INPUT FOR THIS TASK:
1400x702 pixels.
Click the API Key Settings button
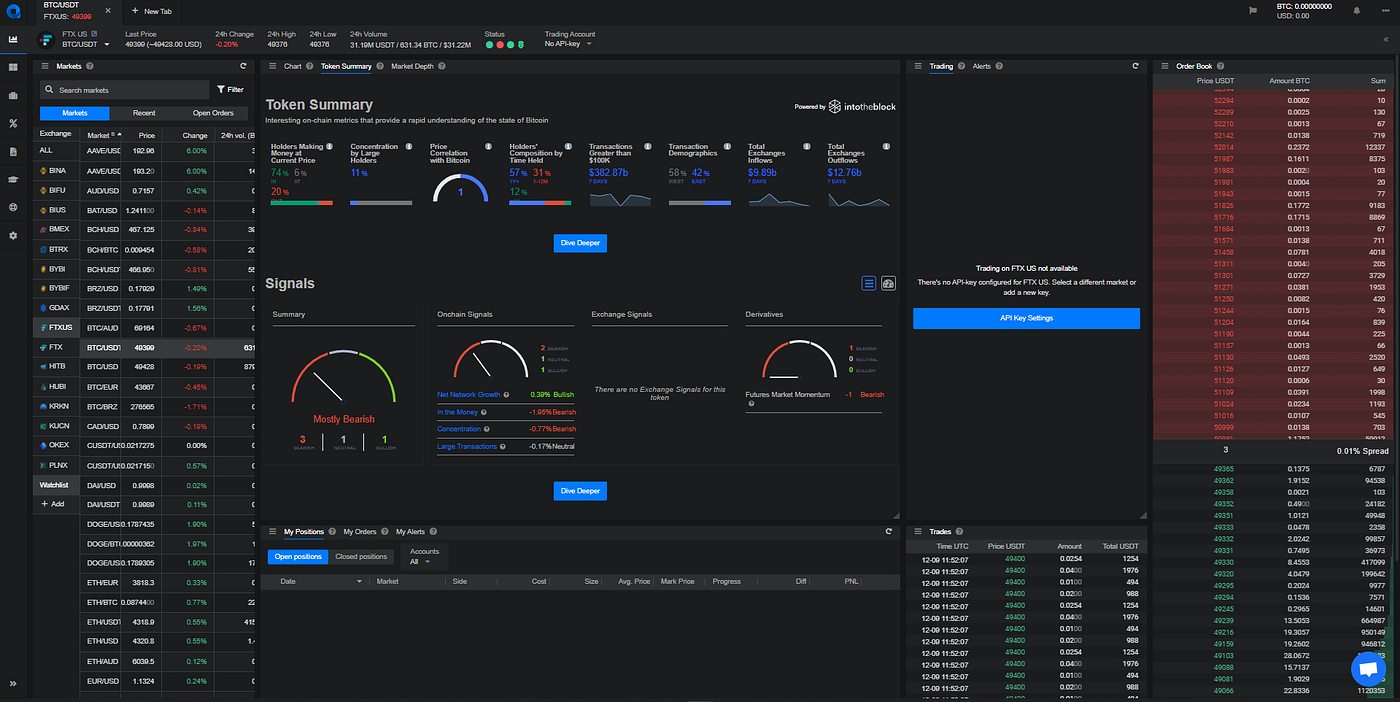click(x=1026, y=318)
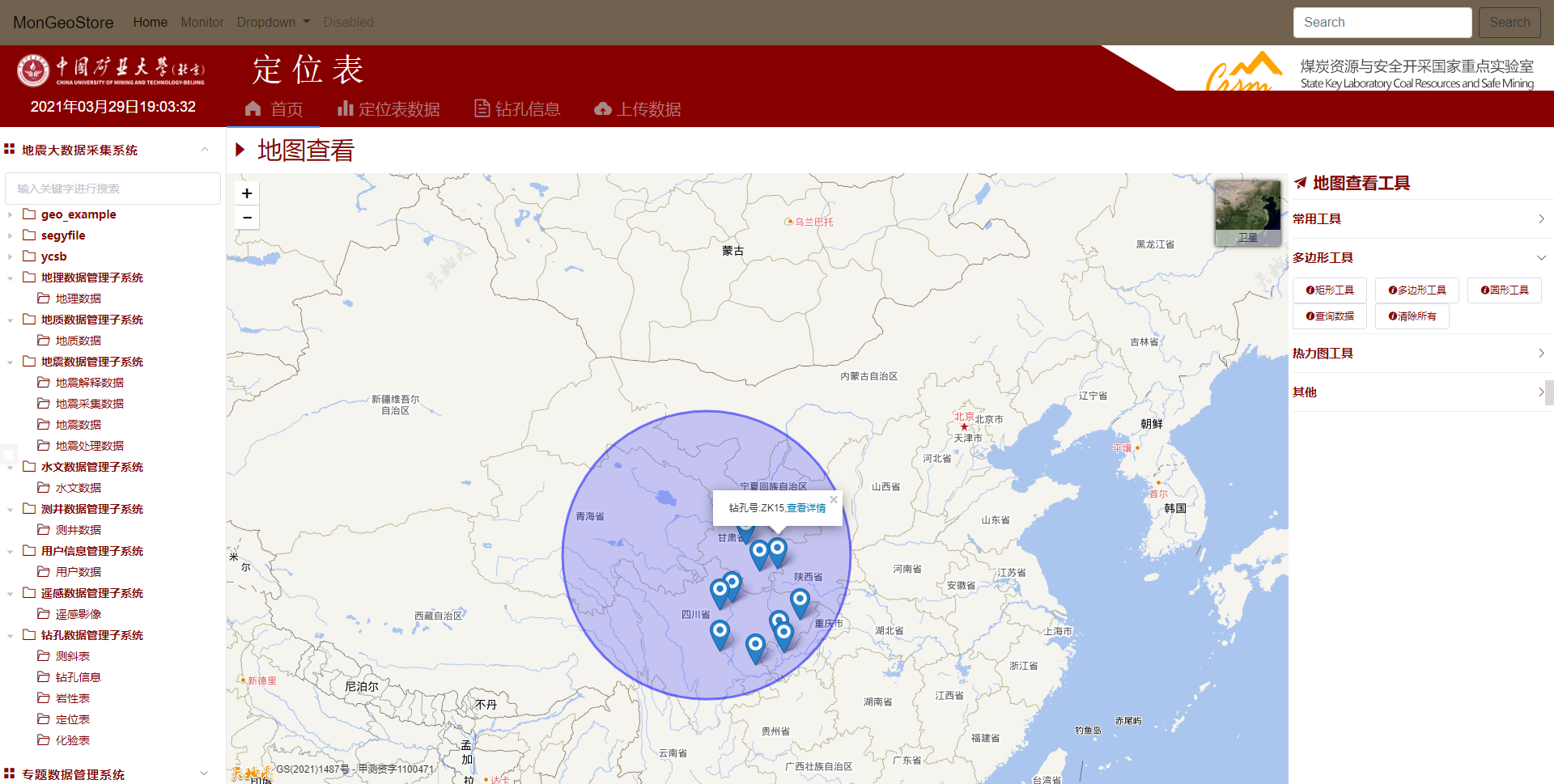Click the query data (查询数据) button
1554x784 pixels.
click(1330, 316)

ACTION ITEM: Without the pictures, repeat all the records word for word.

OUTPUT BELOW:
1400x702 pixels.
Click the API Key Settings button
click(x=1026, y=318)
Click the query data (查询数据) button
1554x784 pixels.
click(1330, 316)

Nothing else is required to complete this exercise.